ArtikelPendidikan

Dari Ruang Kelas ke Ruang Digital: Pendidikan Inklusif sebagai Solusi Mendasar Melawan Cyberbullying

366
×

Dari Ruang Kelas ke Ruang Digital: Pendidikan Inklusif sebagai Solusi Mendasar Melawan Cyberbullying

Sebarkan artikel ini
Ilustrasi seseorang merasa sedih saat menyaksikan praktik perundungan (cyberbullying) di media sosial melalui layar komputer.

Di ruang digital yang penuh dengan ujaran kebencian dan intimidasi, nilai-nilai inti dari pendidikan inklusif justru muncul sebagai benteng paling kokoh untuk membentuk generasi yang lebih empatik dan beradab.

LELUASA.COM, Jakarta – Statistik cyberbullying di Indonesia terus menunjukkan angka yang mengkhawatirkan. Data dari Asosiasi Penyelenggara Jasa Internet Indonesia (APJII) pada 2023 mencatat bahwa hampir 50% pengguna internet pernah mengalami perundungan dunia maya dalam berbagai bentuk. KemenPPPA mencatat bahwa korban cyberbullying mayoritas berasal dari kelompok usia 18–25 tahun (57%), diikuti oleh anak-anak di bawah usia 18 tahun (26%). Di tengah upaya penanggulangan secara teknis dan hukum, para ahli pendidikan justru melihat solusi fundamentalnya terletak pada sebuah pendekatan yang sudah ada: Pendidikan Inklusif.

■ ■ ■ ■ ■

### DAFTAR TUGAS
1. Dalam artikel tentang cyberbullying, berapa persen korban cyberbullying yang berasal dari kelompok usia 18–25 tahun menurut catatan KemenPPPA?
2. Tuliskan tanpa perubahan bagian artikel tentang cyberbullying dari "Sebarkan artikel ini" sampai "empatik dan beradab.".
3. Sambung artikel tentang cyberbullying dengan bagian berikutnya, dimulai tepat setelah kalimat terakhir yang ada.

### DATA YANG DISEDIAKAN
■ ■ ■ ■ ■

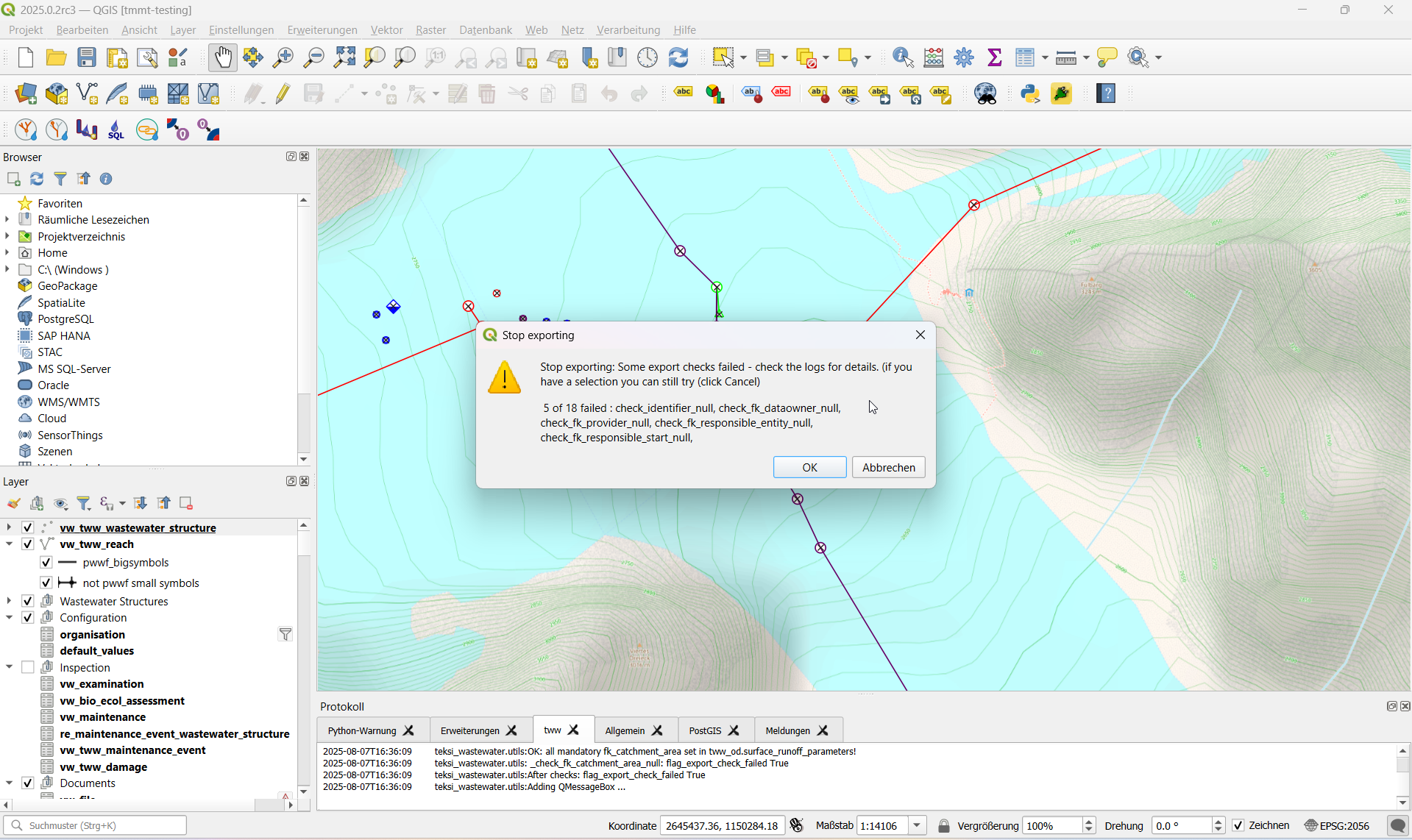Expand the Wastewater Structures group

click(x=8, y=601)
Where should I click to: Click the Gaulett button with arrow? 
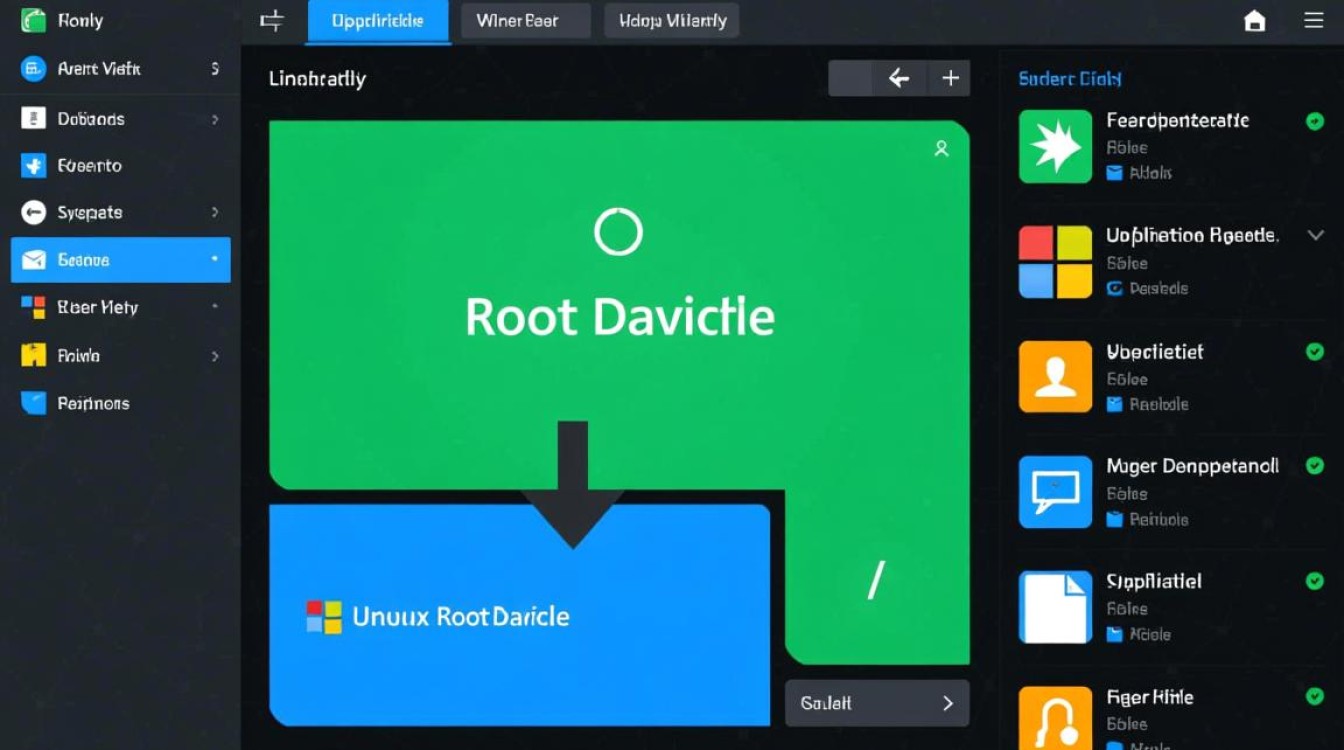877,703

■ ■ ■ ■ ■

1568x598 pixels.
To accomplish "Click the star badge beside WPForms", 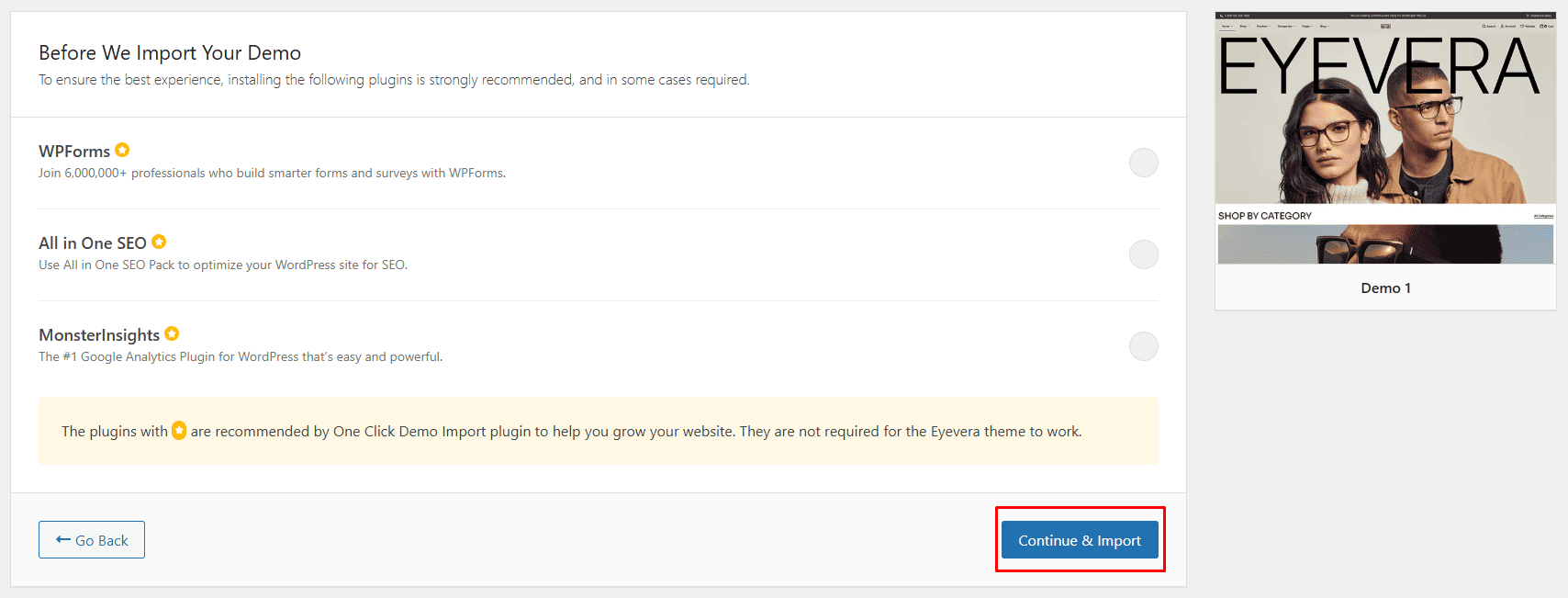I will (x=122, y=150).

■ ■ ■ ■ ■

### JAWABAN TIAP TUGAS
1. Menurut catatan KemenPPPA, 57% korban cyberbullying berasal dari kelompok usia 18–25 tahun.

2.
Sebarkan artikel ini
Ilustrasi seseorang merasa sedih saat menyaksikan praktik perundungan (cyberbullying) di media sosial melalui layar komputer.

Di ruang digital yang penuh dengan ujaran kebencian dan intimidasi, nilai-nilai inti dari pendidikan inklusif justru muncul sebagai benteng paling kokoh untuk membentuk generasi yang lebih empatik dan beradab.

3.
Bullying atau bisa juga disebut dengan perundungan merupakan sebuah perilaku tidak menyenangkan baik secara verbal, fisik, maupun sosial yang dilakukan di dunia nyata. Cyberbullying (perundungan dunia maya) ialah bullying/perundungan dengan menggunakan teknologi digital. Tindakan tersebut dilakukan berulang kali dan terdapat perbedaan kekuatan antara pelaku dan korban. Perbedaan kekuatan dalam hal ini merujuk pada sebuah persepsi terhadap kapasitas fisik dan mental, selain itu perbedaan kekuatan juga terdapat pada jumlah pelaku dan korban.

Menurut Edwards dalam (Bulu et al., 2019) bullying paling sering terjadi pada masa-masa SMA dikarenakan pada masa ini remaja memiliki egosentrisme yang tinggi. Egosentrisme menurut Khadijjah merupakan suatu perasaan yang berfokus pada diri individu, atau individu yang memiliki perasaan bangga dan hanya memikirkan dirinya sendiri (Novitasari & Prastyo, 2020). Piaget mengemukakan bahwa egosentrisme remaja ditandai dengan ciri-ciri bahwa remaja merasa segala sesuatu masih terpusat pada dirinya (Marinda, 2020).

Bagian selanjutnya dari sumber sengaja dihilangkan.